***** Raw data *****

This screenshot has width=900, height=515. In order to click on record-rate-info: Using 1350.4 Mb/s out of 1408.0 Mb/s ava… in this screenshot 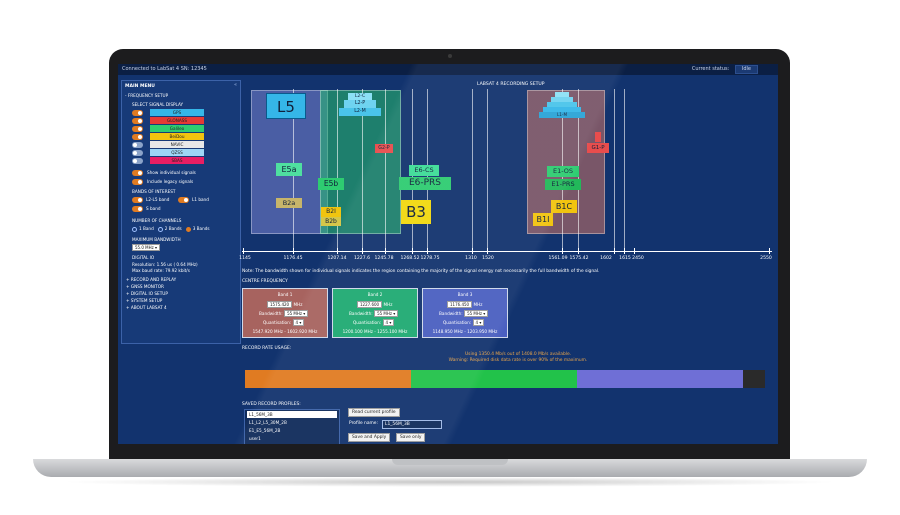, I will do `click(518, 358)`.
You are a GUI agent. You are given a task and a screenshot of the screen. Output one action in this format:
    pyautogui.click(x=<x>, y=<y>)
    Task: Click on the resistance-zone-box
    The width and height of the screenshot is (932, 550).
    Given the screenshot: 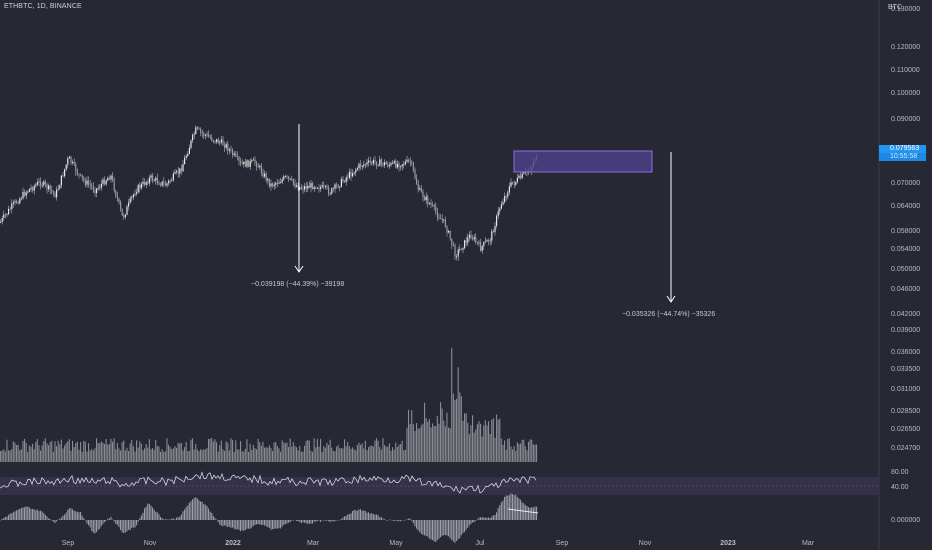 What is the action you would take?
    pyautogui.click(x=583, y=162)
    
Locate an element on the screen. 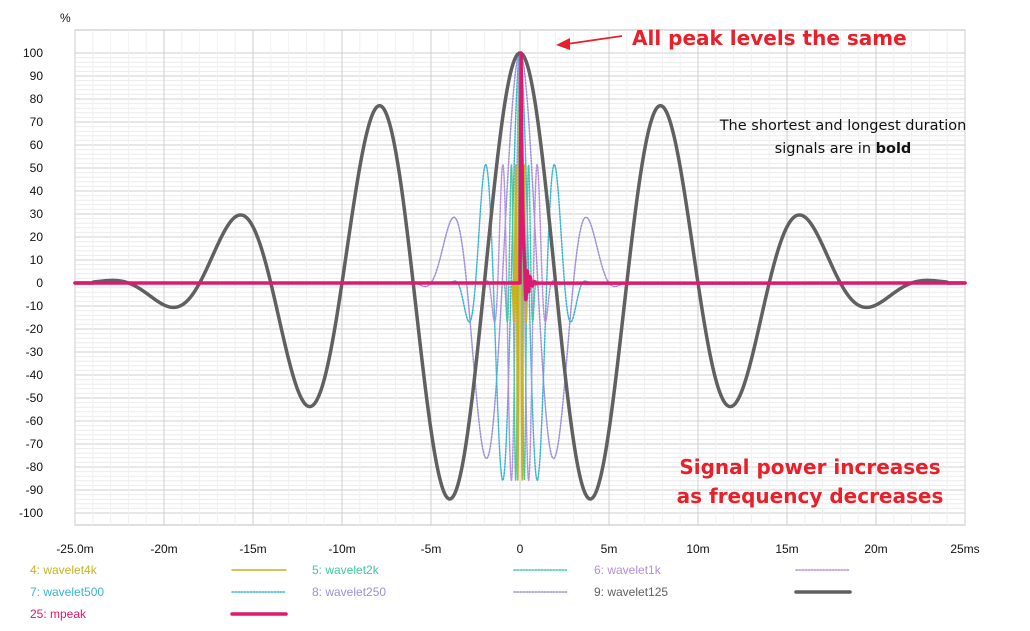 This screenshot has width=1030, height=631. y-tick-label: 50 is located at coordinates (37, 168).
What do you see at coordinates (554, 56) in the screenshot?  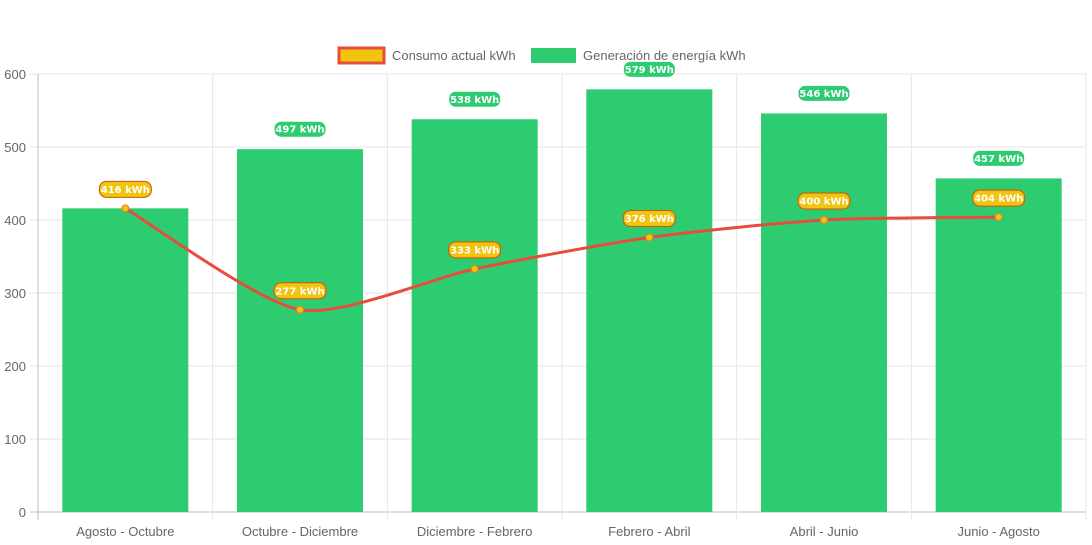 I see `legend-swatch-generacion` at bounding box center [554, 56].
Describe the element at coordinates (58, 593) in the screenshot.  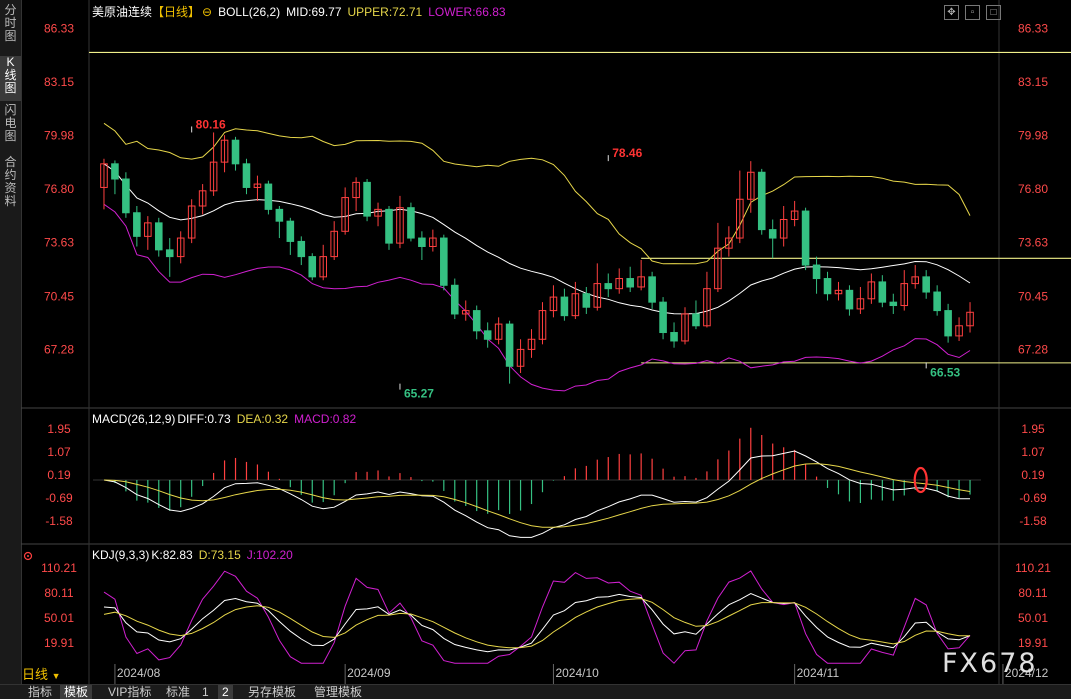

*****

Echo the stretch of the listing above from the line containing "You are a GUI" through the line containing "The width and", with both of those lines included.

Response below:
You are a GUI agent. You are given a task and a screenshot of the screen. Output one action in this format:
    pyautogui.click(x=<x>, y=<y>)
    Task: Click on the resistance-zone-box
    The width and height of the screenshot is (932, 550).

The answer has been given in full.